年金が新年度から変わる 高齢者就労の増加を反映=編集部
変わる年金と仕事のカタチ 「自律型キャリア」の時代=中園敦二
<損しない! 資産形成&年金・仕事>
「新型コロナウイルス禍をきっかけに、節約や貯蓄に目覚めた人が増えている」と話すのは三井住友トラスト・資産のミライ研究所の唐木田みわ研究員だ。(資産形成・年金・仕事 特集はこちら)
同研究所が2021年3月に20~64歳の男女1万人を対象にしたアンケートによると、回答者の3人に1人以上が「節約やポイ活(ポイント・マイルの活用)といった家計面の工夫・努力を始めた」と答えた。また、「預貯金し投資信託を購入した」は6人に1人、「NISA(ニーサ、少額投資非課税制度)やiDeCo(イデコ、個人型確定拠出年金)などの優遇制度の利用を始めた」は12人に1人という割合だった。

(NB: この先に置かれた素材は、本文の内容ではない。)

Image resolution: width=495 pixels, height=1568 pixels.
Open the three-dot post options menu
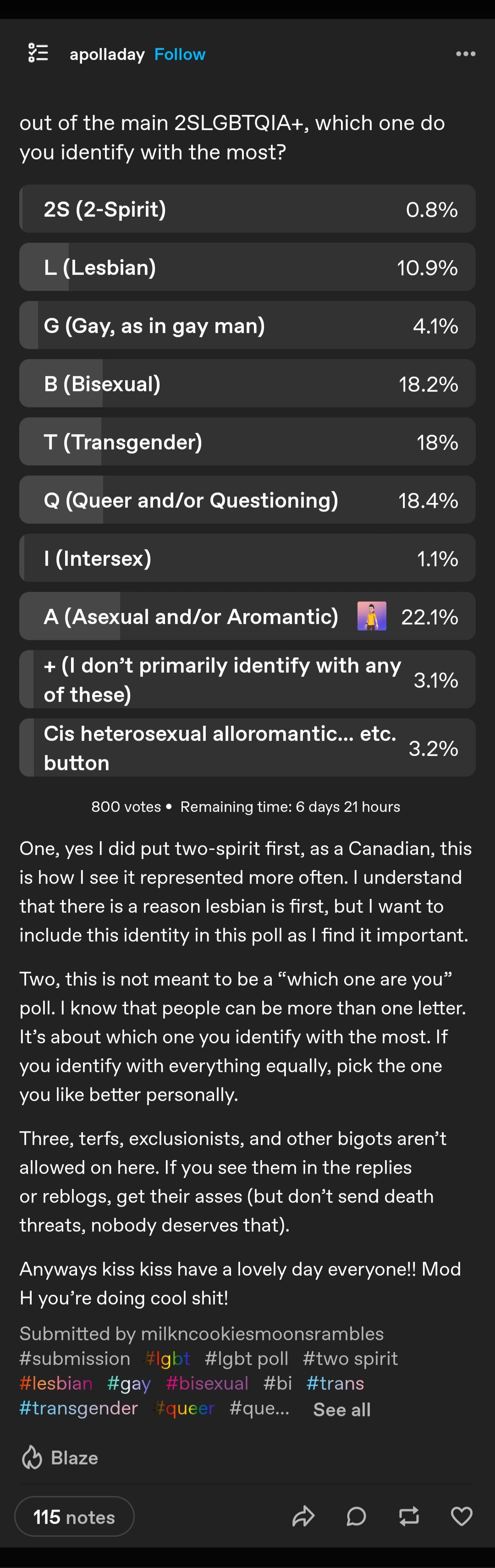pos(465,54)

若い世代を中心に時間的なゆとりが増えたこともあり、資産形成の意識が高まって、実際の行動に結び付いている。近年は「FIRE(ファイア)(経済的自立と早期リタイア)」への関心も高まっている。背景には、20~30代の現役世代を中心に、自分たちは年金には頼れない──という危機感がある。

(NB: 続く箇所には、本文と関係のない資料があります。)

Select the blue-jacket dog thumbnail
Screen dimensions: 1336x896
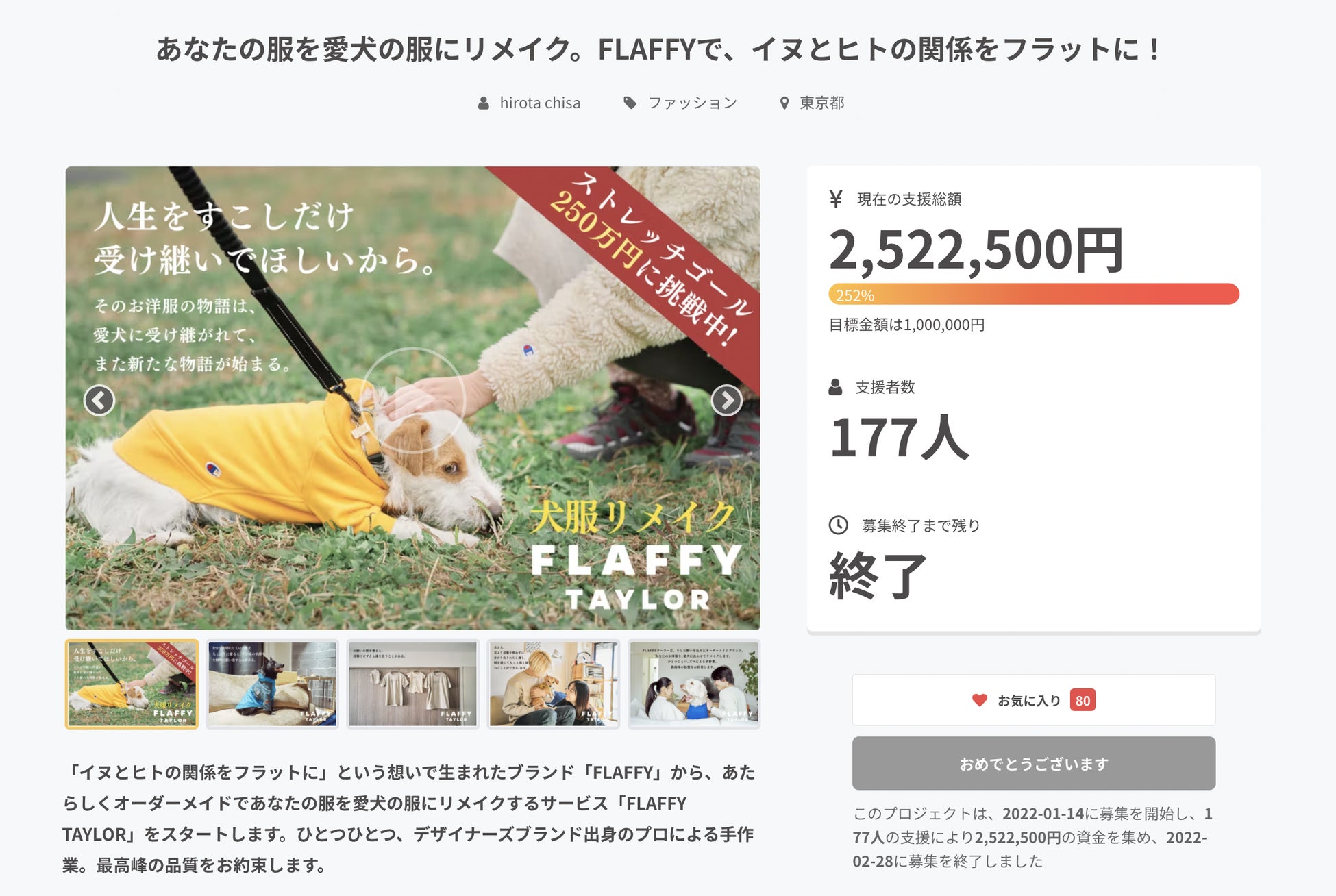(x=273, y=684)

その年金制度は、今年4月から年金受給開始年齢の上限が現行の70歳から75歳に引き上げられる。
受給開始を65歳から最大75歳にすると最大8割増となる。根底には年金は現役世代が負担しているため、年金制度の“健全化”への見直し、定年後の再就職など働き手を増やして年金を支える狙いがある。

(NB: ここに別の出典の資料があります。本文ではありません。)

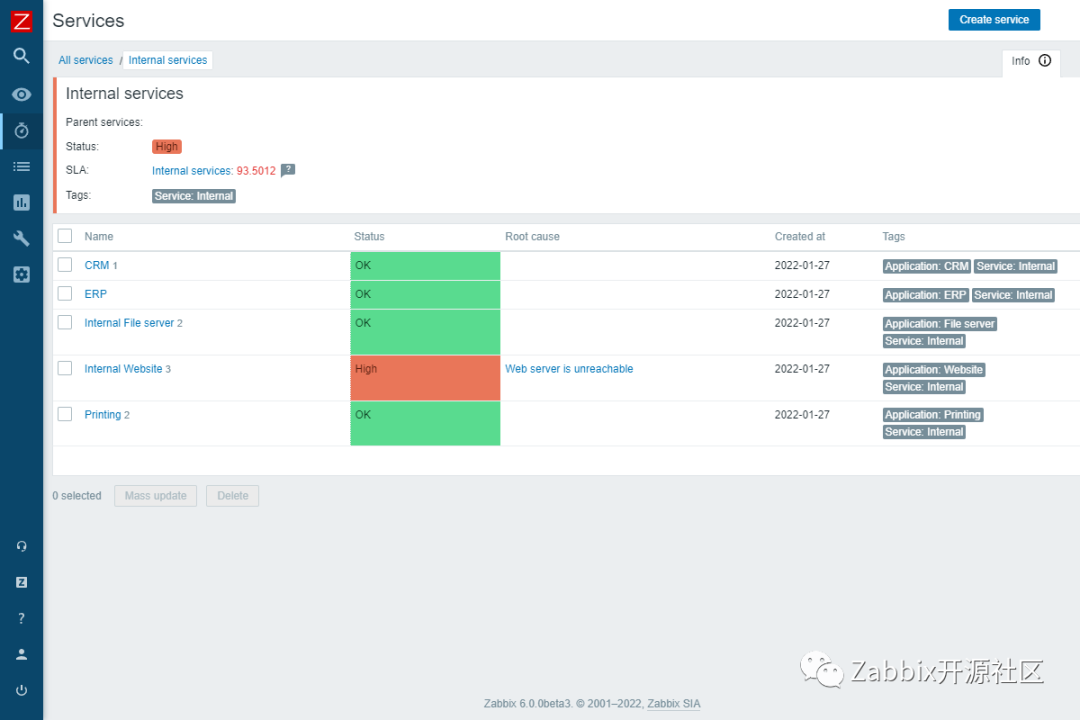Open Configuration using the wrench icon

21,238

「団塊の世代」(1947~49年生まれ)が75歳以上の後期高齢者に突入した今、政府は高齢者の就労を増やそうと70歳までの就業機会の確保を努力義務とした。
100人100通り
リタイア年齢の上昇に加え、コロナ禍を機にテレワークが増えるなど働き方も多様化した。その中で、企業には人事制度の見直しの機運が強まっている。
企業による副業の活用もその一つ。業界大手が自社の社員に、副業として異業種の企業で働くことを認め、幅広いビジネススキルを身に付けさせようとする動きが広がっている。ヤフーやキリンホールディングスなど企業側で副業による人材交換の仕組みを整える例も出てきた。法政大学の田中研之輔教授は「22年の注目は『キャリアトランスフォーメーション(CX)』だ」と話す。これは、「組織内でのキャリア」から「自律型のキャリア」へ促すことで個人が成長し、それが企業の生産性につながるという考え方だ。
終身雇用が崩壊し、働き方も、年金を含めた資産の作り方、その運用も「100人100通り」の時代が来ている。本特集では、従来の資産形成の“定石”が崩れるなかで、「損をしない」ために必要な知識とノウハウをまとめた。